ITEMS:
## BEGIN

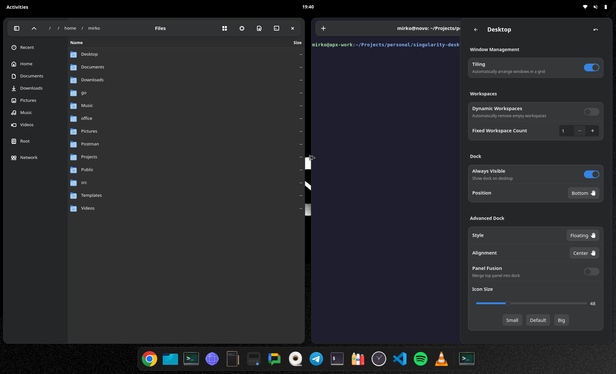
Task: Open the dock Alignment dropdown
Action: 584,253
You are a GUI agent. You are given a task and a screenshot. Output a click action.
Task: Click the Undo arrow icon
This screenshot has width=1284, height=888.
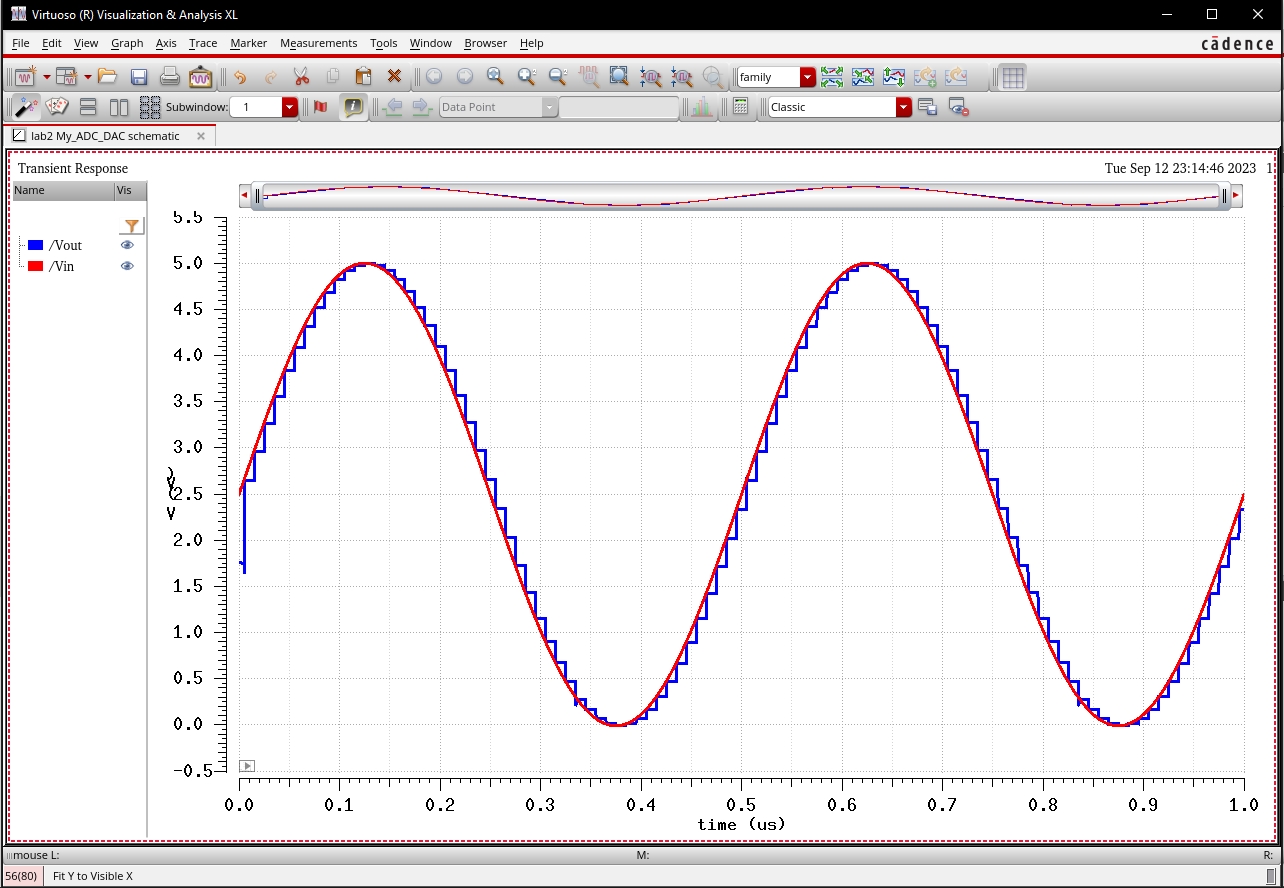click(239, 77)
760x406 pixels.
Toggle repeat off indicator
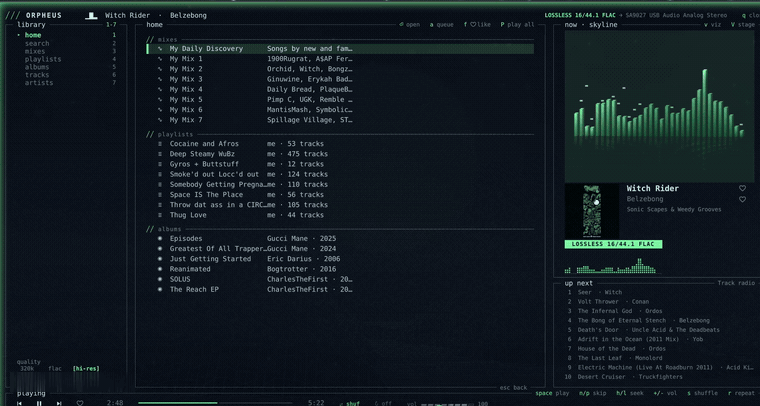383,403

## END
## BEGIN

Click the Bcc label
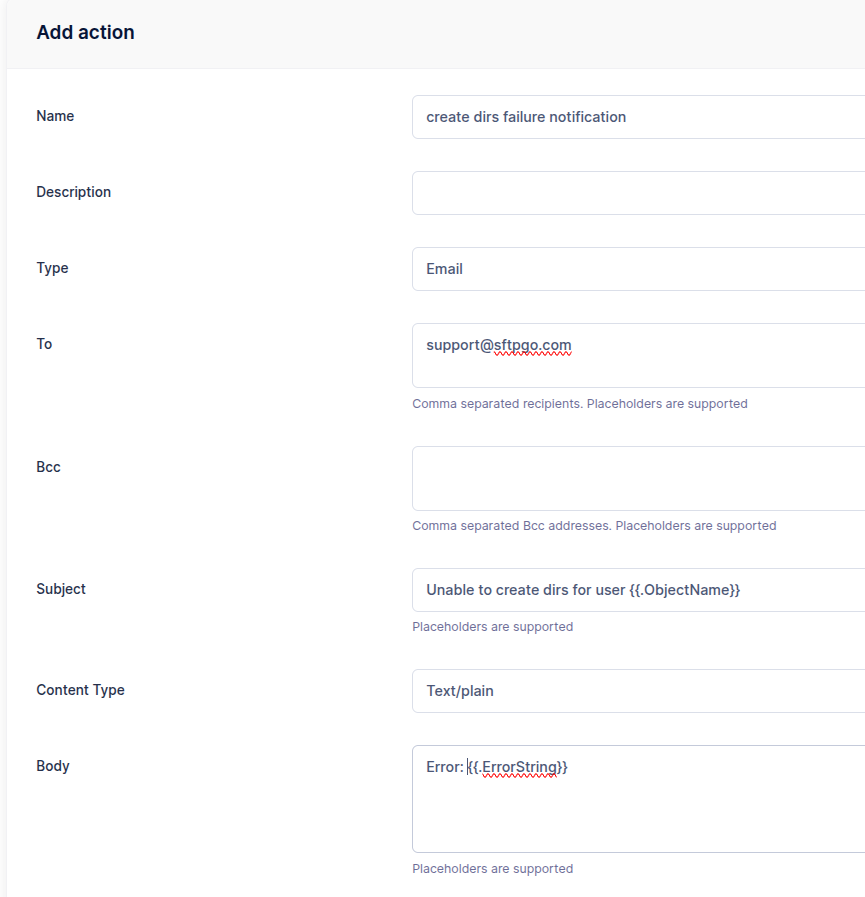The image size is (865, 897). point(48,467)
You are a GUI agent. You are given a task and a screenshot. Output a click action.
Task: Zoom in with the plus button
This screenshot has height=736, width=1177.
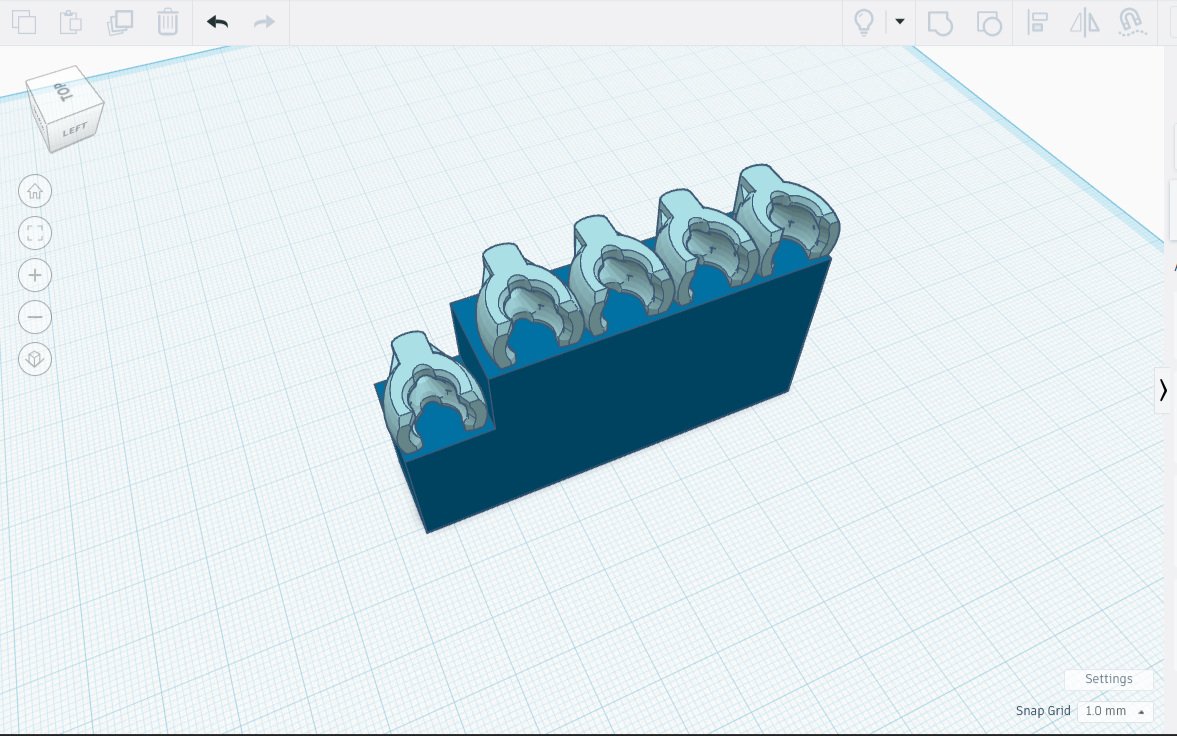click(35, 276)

## END

TASK GOAL: From the data above, copy out each line that contains the string "width".

TASK ANSWER:
This screenshot has width=1284, height=888.
This screenshot has height=736, width=1177.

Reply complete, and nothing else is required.